The study carried out by the UNC School of Medicine hopes to build on these observations and use the approach to help people with neurological and psychiatric illness. The reasoning is that people with depression have impaired alpha movements and using this method may increase their brain activity patterns, potentially helping their mental health greatly. But how does the approach actually work?
The approach focuses on neural oscillations – the movement patterns that neurons generate. Alpha movements occur within the frequency range of 8 and 12 Hertz 9. These waves are most prominent when we shut our eyes and separate ourselves from the outside world, much like meditation.
When we become alert again, the waves disappear and higher frequency waves take over.
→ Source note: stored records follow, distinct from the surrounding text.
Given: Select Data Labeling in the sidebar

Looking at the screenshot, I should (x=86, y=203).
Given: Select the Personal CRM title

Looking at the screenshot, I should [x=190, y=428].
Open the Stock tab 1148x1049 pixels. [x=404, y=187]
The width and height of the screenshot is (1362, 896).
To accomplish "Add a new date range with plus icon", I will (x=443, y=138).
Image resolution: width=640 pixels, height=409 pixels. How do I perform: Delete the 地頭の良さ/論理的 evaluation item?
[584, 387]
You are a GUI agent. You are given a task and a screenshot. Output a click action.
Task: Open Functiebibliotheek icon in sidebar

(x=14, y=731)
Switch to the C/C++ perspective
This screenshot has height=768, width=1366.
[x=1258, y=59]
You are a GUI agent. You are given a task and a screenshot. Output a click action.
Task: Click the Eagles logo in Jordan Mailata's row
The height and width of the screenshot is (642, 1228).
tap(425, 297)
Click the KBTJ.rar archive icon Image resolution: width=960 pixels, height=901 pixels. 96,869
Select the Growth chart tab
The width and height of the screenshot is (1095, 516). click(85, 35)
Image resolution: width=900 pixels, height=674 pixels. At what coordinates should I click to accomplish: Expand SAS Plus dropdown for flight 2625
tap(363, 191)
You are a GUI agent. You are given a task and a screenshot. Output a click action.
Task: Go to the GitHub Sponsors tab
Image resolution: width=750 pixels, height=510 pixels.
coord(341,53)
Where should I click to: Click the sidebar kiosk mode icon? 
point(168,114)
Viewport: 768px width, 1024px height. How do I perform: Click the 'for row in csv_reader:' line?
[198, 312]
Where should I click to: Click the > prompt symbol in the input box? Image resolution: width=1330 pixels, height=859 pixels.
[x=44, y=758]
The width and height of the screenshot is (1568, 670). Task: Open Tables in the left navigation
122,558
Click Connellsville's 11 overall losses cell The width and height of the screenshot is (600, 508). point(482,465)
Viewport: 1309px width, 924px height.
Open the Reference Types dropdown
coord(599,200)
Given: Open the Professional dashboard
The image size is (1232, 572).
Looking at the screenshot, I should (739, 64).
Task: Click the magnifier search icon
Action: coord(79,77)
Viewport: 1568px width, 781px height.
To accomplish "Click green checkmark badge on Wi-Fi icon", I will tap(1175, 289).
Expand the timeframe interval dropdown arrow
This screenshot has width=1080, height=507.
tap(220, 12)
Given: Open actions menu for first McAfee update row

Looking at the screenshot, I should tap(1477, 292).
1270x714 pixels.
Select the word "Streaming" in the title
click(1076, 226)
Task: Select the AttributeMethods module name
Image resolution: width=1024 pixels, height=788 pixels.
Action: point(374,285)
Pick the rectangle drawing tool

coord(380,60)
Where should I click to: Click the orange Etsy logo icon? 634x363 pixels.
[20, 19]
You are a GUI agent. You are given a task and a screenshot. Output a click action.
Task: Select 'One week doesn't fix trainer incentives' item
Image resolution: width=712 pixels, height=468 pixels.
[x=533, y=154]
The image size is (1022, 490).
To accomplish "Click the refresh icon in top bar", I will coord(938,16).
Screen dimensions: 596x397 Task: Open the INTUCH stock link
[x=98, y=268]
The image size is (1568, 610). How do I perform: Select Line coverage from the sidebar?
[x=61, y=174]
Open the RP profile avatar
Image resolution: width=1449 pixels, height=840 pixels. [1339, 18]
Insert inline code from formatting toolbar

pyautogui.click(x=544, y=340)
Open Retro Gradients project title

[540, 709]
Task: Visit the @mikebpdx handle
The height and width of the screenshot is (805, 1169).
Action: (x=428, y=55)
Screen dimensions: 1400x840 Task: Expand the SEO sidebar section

To test the idea in relation to creativity, the scientists used computer simulations to work out the best way to enhance these wave movements resulting in the finding that 30 minutes of 10-Hertz brain stimulation would be effective in enhancing the alpha wave movements.
Moving on from artificial simulations, the scientists then carried out experiments on 20 healthy adults by attaching electrodes on their scalps and gave them a series of simulations for different time periods before giving the participants the Torrance Test of Creative Thinking to gauge their creative abilities after each period of simulation.
They started with sham stimulation which only lasted for 5 minutes before the participants were given a part-illustration and were asked to complete it themselves. Following on from this, participants were given stimulation for a full thirty minutes before being asked to complete the creative task again. Participants were unaware, at this stage, when they were being given actual stimulation and when they were in the control stimulation.
The findings showed that the test scores were 7.4 percent higher than during the control stimulation. The study was then carried out again using 40-Hertz stimulation to confirm the part of the brain that controls creativity was being targeted and there was no increase in creativity, proving the theory. This is the first step in larger experiments and a great addition to this field of study, hopefully, a sign of greater studies to come.